使用 Hadoop Pig 生成多个输出 [英] Generate multiple outputs with Hadoop Pig
问题描述
我有一个包含 Hadoop 数据列表的文件.我已经构建了一个简单的 Pig 脚本,它通过 id 号 分析文件,依此类推...
我要寻找的最后一步是:我想为每个唯一的id 编号创建(存储)一个文件.所以这应该取决于小组步骤……但是,我不明白这是否可行(也许有一个自定义商店模块?).
有什么想法吗?
谢谢
丹尼尔
在牢记脆弱的同时,MultiStorage,在 PiggyBank 中,似乎正是您要找的.p>
I've got this file containing a list of data in Hadoop. I've build a simple Pig script which analyze the file by the id number, and so on...

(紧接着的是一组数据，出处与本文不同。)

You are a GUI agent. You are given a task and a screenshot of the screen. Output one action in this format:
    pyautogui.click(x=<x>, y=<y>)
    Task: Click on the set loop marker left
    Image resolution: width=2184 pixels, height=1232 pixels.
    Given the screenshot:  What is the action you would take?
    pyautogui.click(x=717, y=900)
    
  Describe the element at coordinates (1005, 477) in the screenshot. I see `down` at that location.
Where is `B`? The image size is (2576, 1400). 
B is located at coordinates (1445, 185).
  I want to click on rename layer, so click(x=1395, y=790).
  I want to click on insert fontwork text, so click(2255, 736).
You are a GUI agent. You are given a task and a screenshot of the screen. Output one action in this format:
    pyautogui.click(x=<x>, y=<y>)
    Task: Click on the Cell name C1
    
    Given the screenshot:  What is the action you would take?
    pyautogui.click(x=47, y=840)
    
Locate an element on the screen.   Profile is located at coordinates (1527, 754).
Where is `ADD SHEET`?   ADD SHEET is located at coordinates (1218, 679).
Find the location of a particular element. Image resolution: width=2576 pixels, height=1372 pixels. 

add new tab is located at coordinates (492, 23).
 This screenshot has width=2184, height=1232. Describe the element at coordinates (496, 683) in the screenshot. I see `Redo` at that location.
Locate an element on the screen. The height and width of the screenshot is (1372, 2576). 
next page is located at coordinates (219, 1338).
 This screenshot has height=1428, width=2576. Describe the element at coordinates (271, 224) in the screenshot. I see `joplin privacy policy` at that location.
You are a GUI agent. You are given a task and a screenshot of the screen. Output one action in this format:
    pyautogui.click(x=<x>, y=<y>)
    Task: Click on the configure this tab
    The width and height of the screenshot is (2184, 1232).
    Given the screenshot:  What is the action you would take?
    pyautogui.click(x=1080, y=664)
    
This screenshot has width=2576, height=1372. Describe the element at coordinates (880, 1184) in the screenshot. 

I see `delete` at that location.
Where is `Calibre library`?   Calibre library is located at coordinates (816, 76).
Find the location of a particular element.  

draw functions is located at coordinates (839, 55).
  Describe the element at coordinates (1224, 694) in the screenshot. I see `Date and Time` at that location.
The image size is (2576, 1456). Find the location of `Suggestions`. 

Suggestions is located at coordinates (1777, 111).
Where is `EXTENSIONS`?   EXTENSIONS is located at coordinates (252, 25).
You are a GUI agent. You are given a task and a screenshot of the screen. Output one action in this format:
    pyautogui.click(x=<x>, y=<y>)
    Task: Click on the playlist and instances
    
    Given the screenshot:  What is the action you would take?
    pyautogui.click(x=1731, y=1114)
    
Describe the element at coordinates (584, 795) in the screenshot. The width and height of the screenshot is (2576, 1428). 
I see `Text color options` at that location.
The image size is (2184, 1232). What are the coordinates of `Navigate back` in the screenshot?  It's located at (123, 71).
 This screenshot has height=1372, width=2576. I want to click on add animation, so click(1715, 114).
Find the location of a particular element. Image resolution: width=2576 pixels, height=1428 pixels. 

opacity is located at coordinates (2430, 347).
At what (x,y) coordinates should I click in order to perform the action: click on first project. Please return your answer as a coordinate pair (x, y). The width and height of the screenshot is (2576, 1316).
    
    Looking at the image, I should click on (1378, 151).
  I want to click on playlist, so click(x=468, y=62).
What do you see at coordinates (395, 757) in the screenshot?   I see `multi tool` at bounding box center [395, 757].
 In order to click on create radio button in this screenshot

The last step I'm looking for is this: I'd like to to create (store) a file for each unique id number. So this should depend on a group step...however, I haven't understood if this is possible (maybe there is a custom store module?).
Any idea?
Thanks
Daniele
While keeping in mind what is said by frail, MultiStorage, in PiggyBank, seems to be what you are looking for.
这篇关于使用 Hadoop Pig 生成多个输出的文章就介绍到这了,希望我们推荐的答案对大家有所帮助,也希望大家多多支持IT屋!